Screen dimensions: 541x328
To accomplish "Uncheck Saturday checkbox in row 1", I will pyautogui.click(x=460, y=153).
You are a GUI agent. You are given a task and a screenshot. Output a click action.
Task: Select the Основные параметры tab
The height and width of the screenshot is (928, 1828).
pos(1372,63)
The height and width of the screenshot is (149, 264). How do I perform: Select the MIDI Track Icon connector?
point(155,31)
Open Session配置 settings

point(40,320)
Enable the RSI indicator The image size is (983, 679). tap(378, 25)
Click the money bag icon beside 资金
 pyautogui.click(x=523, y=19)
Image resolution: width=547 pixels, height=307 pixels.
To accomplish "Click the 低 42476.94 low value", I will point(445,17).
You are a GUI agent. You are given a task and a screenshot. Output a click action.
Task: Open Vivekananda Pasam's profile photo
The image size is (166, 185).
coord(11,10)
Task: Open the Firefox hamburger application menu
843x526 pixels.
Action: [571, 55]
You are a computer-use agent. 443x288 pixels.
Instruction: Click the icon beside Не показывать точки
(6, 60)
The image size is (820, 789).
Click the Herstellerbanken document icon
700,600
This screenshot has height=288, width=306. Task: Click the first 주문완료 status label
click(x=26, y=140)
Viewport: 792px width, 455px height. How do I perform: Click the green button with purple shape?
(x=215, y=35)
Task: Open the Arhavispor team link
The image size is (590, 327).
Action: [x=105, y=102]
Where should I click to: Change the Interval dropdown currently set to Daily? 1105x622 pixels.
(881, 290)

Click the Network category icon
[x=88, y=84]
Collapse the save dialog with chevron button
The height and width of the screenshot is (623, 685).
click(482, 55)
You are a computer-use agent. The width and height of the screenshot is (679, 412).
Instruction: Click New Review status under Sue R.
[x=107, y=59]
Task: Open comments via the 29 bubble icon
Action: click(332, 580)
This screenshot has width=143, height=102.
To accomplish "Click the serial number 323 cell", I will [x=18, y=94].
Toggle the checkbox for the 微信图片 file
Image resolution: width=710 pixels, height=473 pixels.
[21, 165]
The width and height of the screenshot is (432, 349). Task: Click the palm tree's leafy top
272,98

· · · · ·

== TASK DIRECTIONS ==
Write out the records once more, precisely as they stand.

== THE COMPLETED TASK ==
Screen dimensions: 541x328
To accomplish "Uncheck Saturday checkbox in row 1", I will pyautogui.click(x=460, y=153).
You are a GUI agent. You are given a task and a screenshot. Output a click action.
Task: Select the Основные параметры tab
The height and width of the screenshot is (928, 1828).
pos(1372,63)
The height and width of the screenshot is (149, 264). How do I perform: Select the MIDI Track Icon connector?
point(155,31)
Open Session配置 settings

point(40,320)
Enable the RSI indicator The image size is (983, 679). tap(378, 25)
Click the money bag icon beside 资金
 pyautogui.click(x=523, y=19)
Image resolution: width=547 pixels, height=307 pixels.
To accomplish "Click the 低 42476.94 low value", I will point(445,17).
You are a GUI agent. You are given a task and a screenshot. Output a click action.
Task: Open Vivekananda Pasam's profile photo
The image size is (166, 185).
coord(11,10)
Task: Open the Firefox hamburger application menu
843x526 pixels.
Action: [571, 55]
You are a computer-use agent. 443x288 pixels.
Instruction: Click the icon beside Не показывать точки
(6, 60)
The image size is (820, 789).
Click the Herstellerbanken document icon
700,600
This screenshot has height=288, width=306. Task: Click the first 주문완료 status label
click(x=26, y=140)
Viewport: 792px width, 455px height. How do I perform: Click the green button with purple shape?
(x=215, y=35)
Task: Open the Arhavispor team link
The image size is (590, 327).
Action: [x=105, y=102]
Where should I click to: Change the Interval dropdown currently set to Daily? 1105x622 pixels.
(881, 290)

Click the Network category icon
[x=88, y=84]
Collapse the save dialog with chevron button
The height and width of the screenshot is (623, 685).
click(482, 55)
You are a computer-use agent. The width and height of the screenshot is (679, 412).
Instruction: Click New Review status under Sue R.
[x=107, y=59]
Task: Open comments via the 29 bubble icon
Action: click(332, 580)
This screenshot has width=143, height=102.
To accomplish "Click the serial number 323 cell", I will [x=18, y=94].
Toggle the checkbox for the 微信图片 file
Image resolution: width=710 pixels, height=473 pixels.
[21, 165]
The width and height of the screenshot is (432, 349). Task: Click the palm tree's leafy top
272,98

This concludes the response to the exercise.